На вопрос, какие причины побудили Государя назначить Штюрмера министром иностранных дел, можно ответить только предположениями. Во всяком случае, это произошло не под влиянием Императрицы, которая в одном из своих, правда позднейших, писем [401] высказывает Государю: «Он (Распутин) сказал Штюрмеру, что он не должен был принимать назначения министром иностранных дел, что его погубит немецкое имя и что станут говорить, что это все я делаю».
Значит, тут действовали не так называемые «оккультные силы», а личные соображения Государя, очевидно, перевесившие слабые стороны Штюрмера.
Так же отрицательно, как и Палеолог, отнесся к этому событию Бьюкенен.
Вот впечатление от первого посещения Штюрмером французского посольства, записанное Палеологом:
«Он (Штюрмер) произносит фразу, которую я несколько раз слышал из уст Императрицы: „Никакой милости, никакого милосердия к Германии“. Он прощается со мною с долгими и преувеличенными саламалеками. На пороге он повторяет: „Никакой милости, никакого милосердия к Германии!“» (T. II. С. 325) [402].
Однородные впечатления от назначения Штюрмера у Палеолога и Бьюкенена (см.: T. II. С. 15–17) делаются достоянием общества и общим местом. Отголосок общественного мнения, Верстрат высказывается так:
«Штюрмер, председатель совета, заместил Сазонова, получил пост министра иностранных дел, к которому он давно стремился. Попав к Певческому мосту под эгидой Распутина и по милости Императрицы (?), он не может не быть подозрительным союзникам. Официально он не перестанет утверждать о своем твердом намерении продолжать войну до победы, и он заявит, конечно, что Россия в единении со своими верными союзниками не сложит орудия ранее, чем Германия будет побеждена. Но обмануты будут Штюрмером лишь те, которые сами этого пожелают, и, несомненно, внешняя политика России приобретает другую ориентацию, или, вернее, другое внушение, которое приведет к тому, что союз будет осуществляться в ином духе» (С. 72).
Первое оказалось верным. Штюрмер ни в чем не изменил политики своего предместника, второе ложным — по той же причине.
Как видно из записок Палеолога, союзники придавали огромное значение присоединению к Антанте Румынии и оказывали в этом отношении давление на Штюрмера, встречавшего сильное сопротивление со стороны начальника Штаба Верховного Главнокомандующего генерала Алексеева.
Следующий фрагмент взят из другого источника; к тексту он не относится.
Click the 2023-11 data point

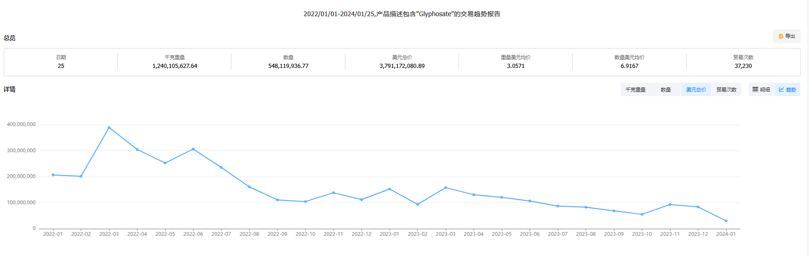pyautogui.click(x=670, y=205)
По этому поводу Жильяр сообщает:
«Я лишь впоследствии узнал, что, чтобы победить сопротивления, встречаемые в Бухаресте (присоединиться к союзу), министр иностранных дел Штюрмер обещал, не заручившись согласием штаба Верховного Главнокомандующего, посылку войск в Румынию» (Прим. к С. 146) [403].
Присоединение Румынии к союзу совершилось, вероятно, ценою вышеуказанного обещания и должно почитаться делом Штюрмера. Насколько присоединение к нам Румынии было ценно, насколько это присоединение компенсировало ослабление войсками нашего фронта — вопрос, которого мы здесь касаться не будем.
«Вне и вопреки Государю, — записывает Палеолог, — камарилья Императрицы (ставленником которой он признает Штюрмера) стремится придать русской дипломатии новую ориентацию, я хочу сказать, примирение с Германией. Главной побуждающей причиной к этому является опасение реакционной партии от столь тесного и продолжительного общения с демократическими государствами Запада» (Т. III. С. 2) [404].